Hint: In first part of this question add all the numbers together and then we will divide it by the total number of number that were added and in the second part of the question the mean is already given so we will add up the given numbers including x and y and then we will divide it with total numbers that were added and then we will find the relation between x and the y.

Complete step-by-step answer:
Part (i)
a.Given the set of the numbers \[2.5,2.4,3.5,2.8,2.9,3.3,3.6\]
So the sum of these given number will be \[2.5 + 2.4 + 3.5 + 2.8 + 2.9 + 3.3 + 3.6 = 21\]
Now since there are a total of 7 numbers whose mean is to be find, so the mean of the given number will be
\[
\Rightarrow Mean = \dfrac{{21}}{7} \\
   = 3 \;
 \]
Hence the mean of the numbers \[2.5,2.4,3.5,2.8,2.9,3.3,3.6 = 3\]

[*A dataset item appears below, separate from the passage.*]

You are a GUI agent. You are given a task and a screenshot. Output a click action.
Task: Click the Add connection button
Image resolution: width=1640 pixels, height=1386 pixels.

b.Given the set of the numbers \[ - 6, - 2, - 1,0,1,2,5,9\]
So the sum of these given number will be \[ - 6 - 2 - 1 + 0 + 1 + 2 + 5 + 9 = 8\]
Now since there are a total of 8 numbers whose mean is to be find, so the mean of the given number will be
\[
\Rightarrow Mean = \dfrac{8}{8} \\
   = 1 \;
 \]
Hence the mean of the numbers \[ - 6, - 2, - 1,0,1,2,5,9 = 1\]
Part (ii)
Given the set of the numbers \[6,y,7,x,14\]
In this part of the question since mean is already given and data is missing so first we will find the sum of data in term of x and y
So the sum of these given number will be \[6 + y + 7 + x + 14 = 27 + x + y\]
Now since there are a total of 5 numbers whose mean is given, hence we can write xx and y
\[
\Rightarrow Mean = \dfrac{{27 + x + y}}{5} \\
\Rightarrow 8 = \dfrac{{27 + x + y}}{5} \\
\Rightarrow 27 + x + y = 40 \\
\Rightarrow x + y = 13 \;
 \]
Hence we can further write the obtained equation as y in the terms of x as
 \[
  x + y = 13 \\
\Rightarrow y = 13 - x \;
 \]

Note: Mean is the average of the set of numbers. To find the mean of the numbers add up all the numbers and divide it with how many numbers were added. Students must note that to find the missing numbers of the given set of data we must know the mean for that given numbers.